▸ Supplied passage:
BEGIN
According to credit card fraud statistics in Canada, there’s been an overwhelming increase in fraud reports over the past 10 years. The main reason behind it is largely the convenience of growing online options for exposing fraud.
This may have contributed to the rise in police-reported crime, which was up by 5% between 2018 and 2019.
22. Around 23% of Canadians admitted to providing their credit card number over the phone to stores or restaurants.
More and more Canadians engage in behaviours that can jeopardize their data and information, putting them at risk of potential fraud. With credit card transactions done over the phone in stores and restaurants, you can easily get exposed to various risks.
Even though around 73% of Canadians believe digital shopping can lead to fraud, many of them still fall victim to it.
Canadian Credit Cards Statistics During the COVID-19 Pandemic
23. 42% of Canadians prefer not to shop at places without contactless payment options.
Credit card statistics in Canada show that spending habits have drastically changed with the COVID-19 pandemic.
Here’s the deal:
For one, more than 40% avoid businesses without contactless payments. Also, 75% of Canadians are spending less than they did before the crisis. Understandably, the use of e-transfers and credit cards gets more frequent.
Around 28% of Canadians who previously paid with credit cards weekly now do it more often. The focus on contactless payments compelled 53% to use card mobile tap payment more regularly for in-store purchases.
24. During the start of the pandemic, 62% of Canadians used credit cards for payments.
END
▸ Tasks to complete:
A. Print everything in the Canadian credit card statistics from "Even though around" down to "contactless payment options.".
B. In the Canadian credit card statistics, what percentage of Canadians used credit cards for payments at the start of the pandemic?

▸ Data records:
BEGIN
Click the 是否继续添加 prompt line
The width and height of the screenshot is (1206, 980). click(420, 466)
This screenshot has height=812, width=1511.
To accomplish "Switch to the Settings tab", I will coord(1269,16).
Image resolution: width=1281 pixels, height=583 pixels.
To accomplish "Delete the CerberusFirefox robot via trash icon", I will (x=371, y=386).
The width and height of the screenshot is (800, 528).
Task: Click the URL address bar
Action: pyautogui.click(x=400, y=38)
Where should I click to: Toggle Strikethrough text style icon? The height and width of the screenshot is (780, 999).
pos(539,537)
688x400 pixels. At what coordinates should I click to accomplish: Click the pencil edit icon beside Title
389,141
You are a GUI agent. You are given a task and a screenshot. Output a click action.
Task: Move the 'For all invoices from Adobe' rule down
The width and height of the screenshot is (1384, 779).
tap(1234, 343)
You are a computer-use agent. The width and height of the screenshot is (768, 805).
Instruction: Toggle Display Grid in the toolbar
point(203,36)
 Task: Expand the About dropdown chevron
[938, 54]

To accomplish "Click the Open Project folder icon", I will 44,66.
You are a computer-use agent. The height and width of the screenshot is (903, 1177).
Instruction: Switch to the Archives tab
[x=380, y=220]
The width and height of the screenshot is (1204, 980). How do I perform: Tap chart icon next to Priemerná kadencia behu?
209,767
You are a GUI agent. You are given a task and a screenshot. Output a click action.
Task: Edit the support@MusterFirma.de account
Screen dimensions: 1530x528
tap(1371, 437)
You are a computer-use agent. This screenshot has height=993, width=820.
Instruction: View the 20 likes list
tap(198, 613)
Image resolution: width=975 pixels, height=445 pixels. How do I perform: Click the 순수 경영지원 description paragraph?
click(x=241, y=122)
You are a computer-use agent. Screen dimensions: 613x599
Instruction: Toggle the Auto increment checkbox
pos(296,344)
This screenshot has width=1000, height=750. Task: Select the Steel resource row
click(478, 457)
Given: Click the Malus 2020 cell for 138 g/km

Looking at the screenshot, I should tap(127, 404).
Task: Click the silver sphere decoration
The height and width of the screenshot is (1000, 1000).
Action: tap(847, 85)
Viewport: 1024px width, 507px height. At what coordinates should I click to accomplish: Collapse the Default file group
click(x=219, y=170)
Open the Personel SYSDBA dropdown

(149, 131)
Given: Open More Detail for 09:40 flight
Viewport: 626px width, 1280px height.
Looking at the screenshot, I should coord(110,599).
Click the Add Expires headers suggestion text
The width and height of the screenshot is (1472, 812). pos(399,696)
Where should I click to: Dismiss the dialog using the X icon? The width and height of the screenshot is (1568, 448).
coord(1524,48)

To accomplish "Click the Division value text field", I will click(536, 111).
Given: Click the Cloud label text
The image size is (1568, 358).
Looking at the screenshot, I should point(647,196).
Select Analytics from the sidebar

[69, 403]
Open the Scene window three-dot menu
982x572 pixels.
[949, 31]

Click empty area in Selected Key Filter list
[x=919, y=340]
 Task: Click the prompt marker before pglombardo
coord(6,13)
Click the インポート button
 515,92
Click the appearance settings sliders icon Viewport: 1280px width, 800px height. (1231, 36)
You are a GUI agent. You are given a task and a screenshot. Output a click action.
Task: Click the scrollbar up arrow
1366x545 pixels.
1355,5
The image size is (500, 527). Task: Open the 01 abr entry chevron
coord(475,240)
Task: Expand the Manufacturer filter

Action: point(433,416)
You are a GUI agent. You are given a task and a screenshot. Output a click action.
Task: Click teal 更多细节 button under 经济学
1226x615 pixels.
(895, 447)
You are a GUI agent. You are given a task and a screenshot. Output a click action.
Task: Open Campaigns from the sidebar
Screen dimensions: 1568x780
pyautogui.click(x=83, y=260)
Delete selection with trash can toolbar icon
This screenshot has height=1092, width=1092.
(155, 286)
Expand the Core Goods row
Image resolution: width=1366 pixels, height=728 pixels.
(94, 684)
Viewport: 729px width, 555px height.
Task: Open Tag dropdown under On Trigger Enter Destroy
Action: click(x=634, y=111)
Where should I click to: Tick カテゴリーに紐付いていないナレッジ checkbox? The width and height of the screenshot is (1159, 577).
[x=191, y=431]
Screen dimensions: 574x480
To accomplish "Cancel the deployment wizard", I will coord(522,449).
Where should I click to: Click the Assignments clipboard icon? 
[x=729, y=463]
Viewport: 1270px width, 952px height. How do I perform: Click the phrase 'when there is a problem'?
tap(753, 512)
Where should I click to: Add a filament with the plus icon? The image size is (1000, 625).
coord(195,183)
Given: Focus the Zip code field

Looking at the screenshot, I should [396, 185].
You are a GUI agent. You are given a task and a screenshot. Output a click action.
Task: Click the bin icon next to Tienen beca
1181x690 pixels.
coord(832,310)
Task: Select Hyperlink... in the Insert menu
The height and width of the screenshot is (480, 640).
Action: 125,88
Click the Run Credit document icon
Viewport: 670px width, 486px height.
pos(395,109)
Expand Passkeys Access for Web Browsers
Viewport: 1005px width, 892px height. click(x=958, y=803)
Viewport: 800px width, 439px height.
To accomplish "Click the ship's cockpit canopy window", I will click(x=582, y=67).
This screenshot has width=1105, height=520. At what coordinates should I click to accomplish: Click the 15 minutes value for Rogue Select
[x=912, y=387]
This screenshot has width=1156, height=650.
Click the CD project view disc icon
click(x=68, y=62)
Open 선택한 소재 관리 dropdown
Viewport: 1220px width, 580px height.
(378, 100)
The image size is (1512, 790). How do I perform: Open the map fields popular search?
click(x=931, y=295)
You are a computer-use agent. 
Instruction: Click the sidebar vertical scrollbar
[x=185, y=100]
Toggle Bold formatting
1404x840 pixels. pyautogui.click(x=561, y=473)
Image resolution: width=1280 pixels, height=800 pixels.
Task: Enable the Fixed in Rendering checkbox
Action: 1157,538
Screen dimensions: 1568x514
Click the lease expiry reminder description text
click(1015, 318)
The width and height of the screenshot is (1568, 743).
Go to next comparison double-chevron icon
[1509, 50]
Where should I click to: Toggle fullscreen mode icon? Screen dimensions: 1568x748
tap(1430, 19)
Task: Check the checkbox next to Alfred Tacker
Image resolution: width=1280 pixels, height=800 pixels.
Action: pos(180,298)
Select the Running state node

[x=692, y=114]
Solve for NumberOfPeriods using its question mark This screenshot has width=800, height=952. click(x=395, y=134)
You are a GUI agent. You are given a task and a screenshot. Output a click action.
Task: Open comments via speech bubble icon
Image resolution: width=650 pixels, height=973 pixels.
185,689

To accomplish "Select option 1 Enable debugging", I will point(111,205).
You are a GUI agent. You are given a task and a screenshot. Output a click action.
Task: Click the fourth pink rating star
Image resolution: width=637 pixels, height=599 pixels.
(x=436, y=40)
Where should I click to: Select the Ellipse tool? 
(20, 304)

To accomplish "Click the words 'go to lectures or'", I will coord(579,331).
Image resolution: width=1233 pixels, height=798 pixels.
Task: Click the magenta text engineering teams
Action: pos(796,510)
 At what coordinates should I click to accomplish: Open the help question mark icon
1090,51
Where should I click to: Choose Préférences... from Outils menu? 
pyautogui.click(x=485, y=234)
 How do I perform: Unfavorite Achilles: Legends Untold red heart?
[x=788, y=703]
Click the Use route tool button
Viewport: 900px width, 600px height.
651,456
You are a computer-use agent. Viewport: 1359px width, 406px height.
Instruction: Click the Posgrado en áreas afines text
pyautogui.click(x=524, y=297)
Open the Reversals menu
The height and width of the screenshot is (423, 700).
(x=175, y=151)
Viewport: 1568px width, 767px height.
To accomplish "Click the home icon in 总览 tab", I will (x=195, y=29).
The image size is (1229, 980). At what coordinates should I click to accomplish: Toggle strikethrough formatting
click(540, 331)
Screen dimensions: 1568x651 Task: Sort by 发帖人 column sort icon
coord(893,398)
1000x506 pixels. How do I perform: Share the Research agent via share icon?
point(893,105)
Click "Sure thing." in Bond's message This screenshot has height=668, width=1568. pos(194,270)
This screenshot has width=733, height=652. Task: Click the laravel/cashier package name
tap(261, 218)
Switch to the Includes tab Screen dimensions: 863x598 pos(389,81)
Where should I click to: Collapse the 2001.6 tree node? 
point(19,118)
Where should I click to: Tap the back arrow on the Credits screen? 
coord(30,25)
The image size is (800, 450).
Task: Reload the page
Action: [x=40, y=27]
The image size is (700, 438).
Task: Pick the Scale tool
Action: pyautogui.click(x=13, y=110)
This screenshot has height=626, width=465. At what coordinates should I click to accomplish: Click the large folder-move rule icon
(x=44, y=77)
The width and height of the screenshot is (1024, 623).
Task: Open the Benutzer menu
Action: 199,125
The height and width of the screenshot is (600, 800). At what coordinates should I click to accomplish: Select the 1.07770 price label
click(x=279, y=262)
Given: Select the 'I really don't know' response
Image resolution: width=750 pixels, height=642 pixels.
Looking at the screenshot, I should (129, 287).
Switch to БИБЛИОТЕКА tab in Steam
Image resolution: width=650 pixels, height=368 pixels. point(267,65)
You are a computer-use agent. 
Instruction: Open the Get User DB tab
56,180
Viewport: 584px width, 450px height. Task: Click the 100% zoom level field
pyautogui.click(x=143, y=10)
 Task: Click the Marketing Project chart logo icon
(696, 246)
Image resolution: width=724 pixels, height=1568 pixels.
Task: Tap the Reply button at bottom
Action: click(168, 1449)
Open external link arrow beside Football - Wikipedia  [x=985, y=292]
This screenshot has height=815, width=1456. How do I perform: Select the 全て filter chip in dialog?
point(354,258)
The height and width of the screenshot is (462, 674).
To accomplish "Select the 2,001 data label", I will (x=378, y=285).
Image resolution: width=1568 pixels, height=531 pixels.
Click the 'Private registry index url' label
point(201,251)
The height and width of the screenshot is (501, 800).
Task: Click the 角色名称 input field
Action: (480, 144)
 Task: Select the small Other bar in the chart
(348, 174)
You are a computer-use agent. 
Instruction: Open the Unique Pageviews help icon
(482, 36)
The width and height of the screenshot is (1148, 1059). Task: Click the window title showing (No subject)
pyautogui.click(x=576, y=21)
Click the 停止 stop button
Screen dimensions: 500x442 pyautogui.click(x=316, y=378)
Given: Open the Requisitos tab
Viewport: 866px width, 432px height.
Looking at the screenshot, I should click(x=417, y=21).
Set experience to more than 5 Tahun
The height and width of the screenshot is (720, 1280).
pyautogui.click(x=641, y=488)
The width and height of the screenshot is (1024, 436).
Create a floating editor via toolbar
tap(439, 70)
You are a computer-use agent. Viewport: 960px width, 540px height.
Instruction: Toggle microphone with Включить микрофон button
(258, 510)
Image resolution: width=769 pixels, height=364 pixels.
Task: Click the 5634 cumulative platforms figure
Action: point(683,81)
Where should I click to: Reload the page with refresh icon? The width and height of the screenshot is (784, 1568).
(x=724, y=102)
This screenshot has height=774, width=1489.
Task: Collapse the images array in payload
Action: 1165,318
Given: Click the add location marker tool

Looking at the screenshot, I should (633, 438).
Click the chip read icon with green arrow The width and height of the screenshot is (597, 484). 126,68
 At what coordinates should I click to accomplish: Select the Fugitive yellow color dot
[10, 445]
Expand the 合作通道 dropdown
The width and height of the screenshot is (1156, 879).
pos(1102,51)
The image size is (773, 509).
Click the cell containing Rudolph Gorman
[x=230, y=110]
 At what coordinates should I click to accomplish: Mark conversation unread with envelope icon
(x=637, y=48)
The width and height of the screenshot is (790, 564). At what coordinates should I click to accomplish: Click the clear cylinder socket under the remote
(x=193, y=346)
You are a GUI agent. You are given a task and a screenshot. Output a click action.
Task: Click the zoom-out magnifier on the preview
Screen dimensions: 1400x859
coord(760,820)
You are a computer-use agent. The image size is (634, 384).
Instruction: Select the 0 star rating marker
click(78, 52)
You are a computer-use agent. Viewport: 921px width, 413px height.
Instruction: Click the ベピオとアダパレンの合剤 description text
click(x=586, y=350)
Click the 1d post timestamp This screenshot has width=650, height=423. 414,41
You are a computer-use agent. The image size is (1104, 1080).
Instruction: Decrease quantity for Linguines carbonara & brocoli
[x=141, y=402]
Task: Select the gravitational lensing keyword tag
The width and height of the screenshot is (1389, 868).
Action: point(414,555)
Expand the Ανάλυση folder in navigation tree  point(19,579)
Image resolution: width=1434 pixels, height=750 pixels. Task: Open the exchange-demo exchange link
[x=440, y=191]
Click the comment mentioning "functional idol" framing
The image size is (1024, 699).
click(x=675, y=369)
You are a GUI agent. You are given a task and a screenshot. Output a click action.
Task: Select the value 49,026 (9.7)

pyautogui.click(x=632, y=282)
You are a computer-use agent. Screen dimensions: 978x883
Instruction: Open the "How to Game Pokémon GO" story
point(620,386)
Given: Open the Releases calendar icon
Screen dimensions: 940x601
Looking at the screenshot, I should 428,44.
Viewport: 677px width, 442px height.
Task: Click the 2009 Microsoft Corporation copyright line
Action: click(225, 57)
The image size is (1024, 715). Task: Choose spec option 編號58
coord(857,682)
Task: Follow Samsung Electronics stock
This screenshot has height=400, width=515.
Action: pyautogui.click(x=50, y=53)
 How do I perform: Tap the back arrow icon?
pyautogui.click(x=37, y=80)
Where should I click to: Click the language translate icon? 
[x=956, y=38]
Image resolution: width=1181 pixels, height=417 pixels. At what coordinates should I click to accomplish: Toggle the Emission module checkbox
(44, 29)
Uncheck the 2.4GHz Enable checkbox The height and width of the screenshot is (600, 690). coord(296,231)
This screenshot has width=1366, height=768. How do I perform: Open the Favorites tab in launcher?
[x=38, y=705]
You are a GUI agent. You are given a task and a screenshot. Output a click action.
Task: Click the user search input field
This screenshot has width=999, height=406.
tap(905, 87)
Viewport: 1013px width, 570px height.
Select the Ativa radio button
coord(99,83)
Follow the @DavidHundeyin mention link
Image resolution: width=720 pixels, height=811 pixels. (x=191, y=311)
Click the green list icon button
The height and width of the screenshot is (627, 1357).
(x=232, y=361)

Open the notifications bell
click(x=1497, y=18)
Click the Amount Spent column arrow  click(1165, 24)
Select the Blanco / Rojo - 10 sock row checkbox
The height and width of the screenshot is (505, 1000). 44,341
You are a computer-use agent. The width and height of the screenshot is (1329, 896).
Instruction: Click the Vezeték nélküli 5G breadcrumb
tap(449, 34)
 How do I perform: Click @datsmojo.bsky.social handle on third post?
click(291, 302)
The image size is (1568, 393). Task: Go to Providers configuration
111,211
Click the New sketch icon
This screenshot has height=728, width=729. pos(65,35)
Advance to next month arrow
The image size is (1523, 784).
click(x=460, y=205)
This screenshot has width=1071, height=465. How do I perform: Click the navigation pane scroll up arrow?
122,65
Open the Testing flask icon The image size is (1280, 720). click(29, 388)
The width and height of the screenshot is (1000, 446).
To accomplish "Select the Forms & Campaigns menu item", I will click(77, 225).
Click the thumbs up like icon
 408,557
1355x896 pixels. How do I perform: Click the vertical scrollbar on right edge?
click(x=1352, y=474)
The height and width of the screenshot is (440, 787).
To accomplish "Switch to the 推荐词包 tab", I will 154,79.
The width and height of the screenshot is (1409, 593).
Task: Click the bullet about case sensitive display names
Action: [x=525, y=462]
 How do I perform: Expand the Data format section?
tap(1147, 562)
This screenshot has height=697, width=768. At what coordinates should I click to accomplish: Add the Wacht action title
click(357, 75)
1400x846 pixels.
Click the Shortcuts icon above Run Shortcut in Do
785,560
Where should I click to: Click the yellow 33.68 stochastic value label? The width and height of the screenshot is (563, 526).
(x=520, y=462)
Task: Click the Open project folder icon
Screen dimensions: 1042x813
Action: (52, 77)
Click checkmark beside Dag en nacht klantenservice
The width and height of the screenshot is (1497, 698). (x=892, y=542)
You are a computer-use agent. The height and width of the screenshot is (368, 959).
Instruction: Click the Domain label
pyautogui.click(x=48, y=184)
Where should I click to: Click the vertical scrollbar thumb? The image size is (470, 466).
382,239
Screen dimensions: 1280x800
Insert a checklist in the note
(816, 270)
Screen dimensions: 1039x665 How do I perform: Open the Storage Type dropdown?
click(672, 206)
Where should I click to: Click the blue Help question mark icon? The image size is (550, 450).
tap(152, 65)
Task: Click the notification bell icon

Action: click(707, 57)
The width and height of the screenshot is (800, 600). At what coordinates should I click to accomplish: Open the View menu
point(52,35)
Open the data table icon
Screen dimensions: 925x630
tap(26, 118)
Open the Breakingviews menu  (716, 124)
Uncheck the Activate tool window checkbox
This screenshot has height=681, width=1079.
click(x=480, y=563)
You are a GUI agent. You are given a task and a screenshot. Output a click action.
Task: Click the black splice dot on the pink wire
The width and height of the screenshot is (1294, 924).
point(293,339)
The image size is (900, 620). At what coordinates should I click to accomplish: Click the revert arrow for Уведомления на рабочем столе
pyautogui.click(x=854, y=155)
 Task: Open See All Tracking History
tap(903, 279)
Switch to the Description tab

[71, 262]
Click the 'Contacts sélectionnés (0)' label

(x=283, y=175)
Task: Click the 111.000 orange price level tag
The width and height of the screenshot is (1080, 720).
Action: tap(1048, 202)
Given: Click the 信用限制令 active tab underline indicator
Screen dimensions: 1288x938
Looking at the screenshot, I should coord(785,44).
END
▸ Solutions to each task:
A.
Even though around 73% of Canadians believe digital shopping can lead to fraud, many of them still fall victim to it.
Canadian Credit Cards Statistics During the COVID-19 Pandemic
23. 42% of Canadians prefer not to shop at places without contactless payment options.

B. 62%